If there has been any material change—those other than the addition of performances or engagements that require someone of extraordinary ability—in the terms and conditions of your employment or eligibility, your employer or agent must file an amended Form I-129 with the service center where the original petition was filed.

Athletes

There are special rules for O-1 professional athletes. If you are traded from one team to another, employment authorization will continue with the new team for 30 days—during which time the new employer must file a new Form I-129. Filing the new Form I-129 within this 30-day period extends your employment authorization at least until USCIS processes your petition. If the new employer does not file a new Form I-129 within 30 days of the trade, you lose your employment authorization.

You also lose your employment authorization if USCIS denies your new Form I-129.

Return Transportation

If your employer terminates your employment for reasons other than your voluntary resignation, they must pay for the reasonable cost of return transportation to your last place of residence before entering the United States. If an agent filed the petition for the employer, the agent and the employer are equally responsible for paying these costs.

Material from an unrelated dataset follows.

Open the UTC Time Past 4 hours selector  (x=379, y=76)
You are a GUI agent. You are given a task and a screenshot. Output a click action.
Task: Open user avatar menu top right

In Texas, as in all U.S. states, the O-1 nonimmigrant visa is available to individuals with extraordinary abilities in fields such as sciences, education, business, athletics (O-1A), or the arts, film, and television (O-1B). To be eligible, applicants must demonstrate their extraordinary ability or achievement and their intent to work in their area of expertise in the U.S. The application process requires a U.S. employer or agent to file Form I-129, along with evidence of the individual's abilities and a written advisory opinion from a peer group or expert, unless an exception applies. Contracts and itineraries must also be included. Assistants to O-1 visa holders may apply for an O-2 visa, showing their essential role and experience with the O-1 individual. Once the petition is approved by USCIS, the individual can apply for a visa and may be admitted for the duration of the petition, with an additional 10-day grace period before and after. Extensions require filing Form I-129 with a justification for the continuation or completion of the event or activity. O-3 visas are available for family members of O-1 and O-2 holders, allowing them to accompany the principal visa holder but not to work in the U.S., although they may study. Any change of employer or significant change in employment terms necessitates an amended Form I-129. Professional athletes have specific rules, including a 30-day period for a new employer to file after a trade. In cases of employment termination not by voluntary resignation, the employer is obligated to pay for the individual's return transportation to their last place of residence before entering the U.S.